Naskah berjudul "Tiga Lapis Kesedihan" ini dibacakan dalam tiga babak, meskipun si pengarang tidak menyatakan 'lapis' adalah babak. Masing-masing babak dibawakan dengan bentuk posisi duduk dan baca yang berbeda, duduk berdempetan laiknya dalam ruang tunggu pasien dengan keributan atas penyakitnya masing-masing, lalu duduk berdua-duaan, saling menghadap membentuk setengah lingkaran persis sebuah FGD yang intensif. Akhirnya, mereka berdiri dengan perubahan posisi aktor yang acak dengan interaksi yang lebih natural. Masing-masing lapis dalam pembacaan itu dibuka oleh derangan gitar dan efek suara yang menggema keras. Meskipun tiga babak ini terasa sangat berbeda namun kiranya jeda ini tidak sanggup memberi penekanan pembeda babak karena toh konteks dari tiga lapis naskah ini sangat mirip dengan setidaknya satu sudut pandang dominan dalam teks tersebut tentang sampel komunikasi dakwah semu melalui media sosial yang seringkali berlarut-larut. Ruang gerak aktor kemudian menjadi cukup percuma dan terasa menjadi kosmetik dari panggung semata. 

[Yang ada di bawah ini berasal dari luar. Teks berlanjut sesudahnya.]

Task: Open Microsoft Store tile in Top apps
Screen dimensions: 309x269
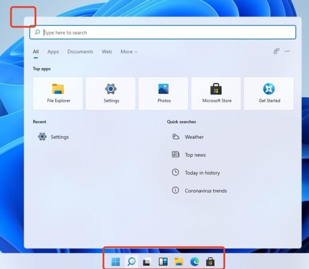Action: point(216,93)
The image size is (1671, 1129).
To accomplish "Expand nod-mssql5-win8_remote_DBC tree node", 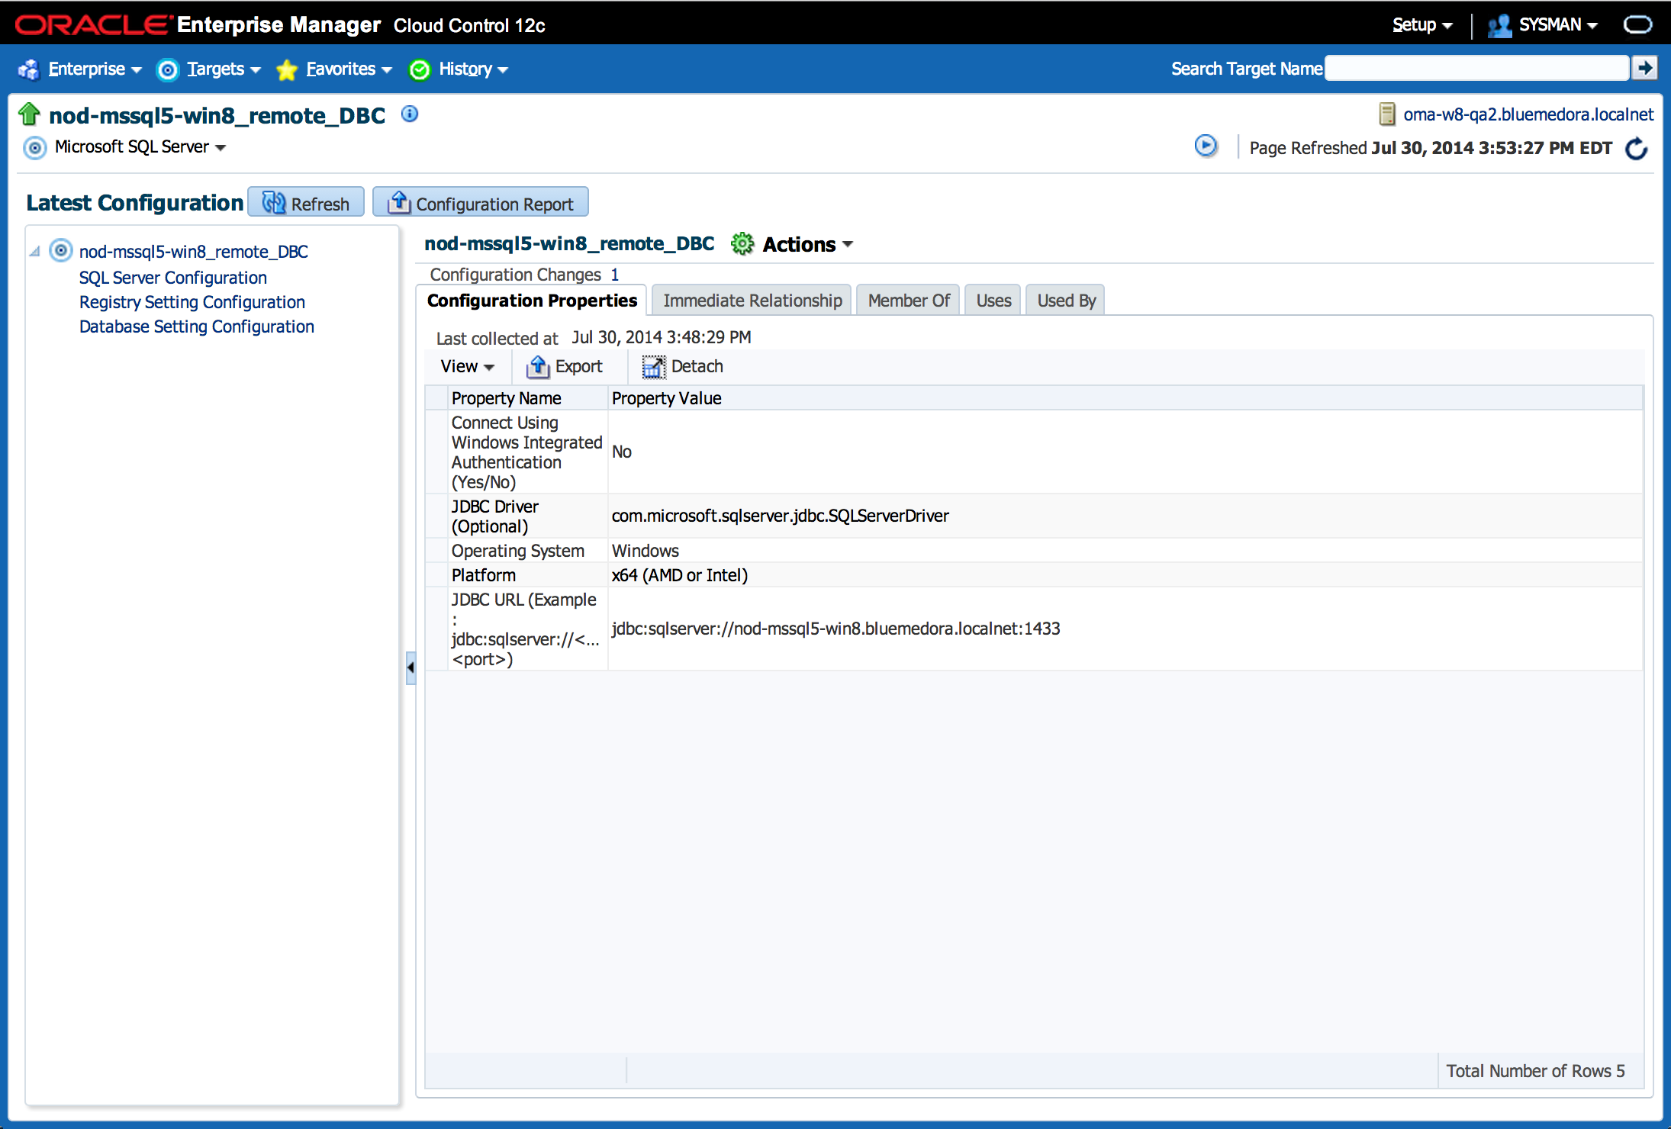I will point(34,251).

Dari kedua bacaan ini, malam pertama IDRF terasa cukup cepat berlalu, dua naskah pendek yang memberikan kesan futuristik terhadap perlakonan Indonesia sukses sesuai rencana penggagas. Satu naskah dengan adegan yang absurd dan hanya bisa dibayangkan sebagaimana kita sebagai penonton Star Wars, mengimajinasikan kapan dialog yang serupa bakal hadir di dunia yang kita tempati. Sedang satu naskah lainnya, membuang imajinasi kita jauh-jauh, menyadari bahwa dunia yang kita huni sebenarnya sudah sangat absurd dengan lahirnya media sosial. Mengakhiri riviw ini, aku tak sanggup menunggu IDRF malam kedua dan ketiga untuk dialami di depan mataku, dan imajinasiku.